By Claire Keeton | 22 July 2009

“This conference should be to one to say thank you very much d4T (Stavudine), goodbye and never come back again,” Dr Pedro Cahn, a past president of the International AIDS Society, told IAS 209 today.
D4T, 3TC and Nevirapine are the drugs (triple therapy) provided to patients starting antiretroviral treatment in South Africa, and most developing countries.
But d4T has problems with toxicity and lipoatrophy that discourage patients from starting treatment, said Cahn.

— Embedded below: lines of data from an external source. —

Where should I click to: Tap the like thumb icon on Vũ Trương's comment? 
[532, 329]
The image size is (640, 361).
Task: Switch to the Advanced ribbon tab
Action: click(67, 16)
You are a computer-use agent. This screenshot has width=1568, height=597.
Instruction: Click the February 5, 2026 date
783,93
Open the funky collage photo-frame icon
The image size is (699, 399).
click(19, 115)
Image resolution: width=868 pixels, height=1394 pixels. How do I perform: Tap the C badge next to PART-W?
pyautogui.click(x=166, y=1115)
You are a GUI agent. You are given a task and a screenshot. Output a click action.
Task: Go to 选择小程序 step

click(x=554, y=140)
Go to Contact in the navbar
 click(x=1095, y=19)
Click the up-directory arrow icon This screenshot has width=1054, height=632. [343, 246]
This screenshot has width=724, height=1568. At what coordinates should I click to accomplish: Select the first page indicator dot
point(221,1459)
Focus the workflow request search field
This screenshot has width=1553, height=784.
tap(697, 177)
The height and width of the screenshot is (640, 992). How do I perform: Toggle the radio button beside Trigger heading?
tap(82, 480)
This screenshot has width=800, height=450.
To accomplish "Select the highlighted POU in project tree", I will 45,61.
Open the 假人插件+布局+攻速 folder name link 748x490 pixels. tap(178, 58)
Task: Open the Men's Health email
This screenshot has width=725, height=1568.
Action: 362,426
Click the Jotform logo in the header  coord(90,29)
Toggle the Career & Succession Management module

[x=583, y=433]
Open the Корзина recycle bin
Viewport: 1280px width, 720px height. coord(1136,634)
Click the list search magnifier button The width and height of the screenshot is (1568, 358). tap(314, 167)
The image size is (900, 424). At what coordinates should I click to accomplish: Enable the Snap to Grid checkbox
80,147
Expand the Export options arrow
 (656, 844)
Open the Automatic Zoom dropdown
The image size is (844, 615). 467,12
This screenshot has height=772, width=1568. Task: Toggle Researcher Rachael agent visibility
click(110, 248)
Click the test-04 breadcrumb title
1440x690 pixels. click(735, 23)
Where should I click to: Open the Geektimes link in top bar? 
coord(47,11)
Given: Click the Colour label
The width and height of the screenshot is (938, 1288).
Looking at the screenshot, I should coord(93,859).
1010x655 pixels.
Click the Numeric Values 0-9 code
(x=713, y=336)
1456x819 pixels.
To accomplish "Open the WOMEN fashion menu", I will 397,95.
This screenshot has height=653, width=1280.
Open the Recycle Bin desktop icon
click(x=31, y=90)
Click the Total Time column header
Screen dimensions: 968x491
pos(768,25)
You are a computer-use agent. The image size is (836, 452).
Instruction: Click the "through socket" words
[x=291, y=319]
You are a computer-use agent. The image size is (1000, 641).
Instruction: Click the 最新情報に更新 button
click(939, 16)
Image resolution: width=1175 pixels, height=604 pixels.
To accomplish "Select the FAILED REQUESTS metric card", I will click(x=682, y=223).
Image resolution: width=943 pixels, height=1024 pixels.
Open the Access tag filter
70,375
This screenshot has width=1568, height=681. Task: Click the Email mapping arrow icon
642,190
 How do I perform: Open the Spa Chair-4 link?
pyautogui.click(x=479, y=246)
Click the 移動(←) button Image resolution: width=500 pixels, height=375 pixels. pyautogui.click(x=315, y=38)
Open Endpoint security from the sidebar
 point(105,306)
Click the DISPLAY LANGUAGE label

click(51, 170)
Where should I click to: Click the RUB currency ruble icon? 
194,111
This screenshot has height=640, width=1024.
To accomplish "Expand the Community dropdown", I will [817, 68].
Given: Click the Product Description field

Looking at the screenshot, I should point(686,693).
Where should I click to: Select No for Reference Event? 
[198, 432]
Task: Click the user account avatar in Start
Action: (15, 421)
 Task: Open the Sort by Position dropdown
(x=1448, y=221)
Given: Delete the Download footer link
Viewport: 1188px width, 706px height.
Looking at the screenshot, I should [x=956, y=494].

Back in 2004, the World Health Organisation recommended it be phased out in favour of less toxic drugs.
Cahn said HIV/AIDS is the first disease in history to overcome the “too complex-too costly” paradigm in public health.
In 7 years, some four million people have been put on antiretroviral treatment – leading to a remarkable reversal in disease and death.
But at least six million more people need treatment.
Cahn said the time had come for changes in treatment, including:

  • starting everyone on antiretrovirals with a minimum CD4 count of 350 (not waiting till CD4 drops to 250 or 200); and
  • replacing d4 in the first line regimen.
    Among the key challenges he outlined were:
  • reducing the patients lost to follow up (who disappeared), about 20% of them;
  • stopping drug stock outs that endanger patients and raise resistance
  • protecting ageing patients from non-AIDS diseases and deaths;
  • developing paediatric formulations for treatment; and
  • finding cheaper monitoring and adherence support tools.
    On drugs, he reported:
  • good news on the new drug front, with new drugs in trial doing a better job than the old ones at the 96-week landmark;
  • “good news with old drugs”, referring to studies with old drugs that did not have inferior results; and
  • “the stars of this conference are the integrase inhibitors”; and
  • the antiretroviral drug development pipeline is “still active”, he stated.
    Cahn concluded by saying – in response to calls and models to use HAART for prevention – that HAART was prevention.
    “HAART is prevention for disease, deaths and new infections.”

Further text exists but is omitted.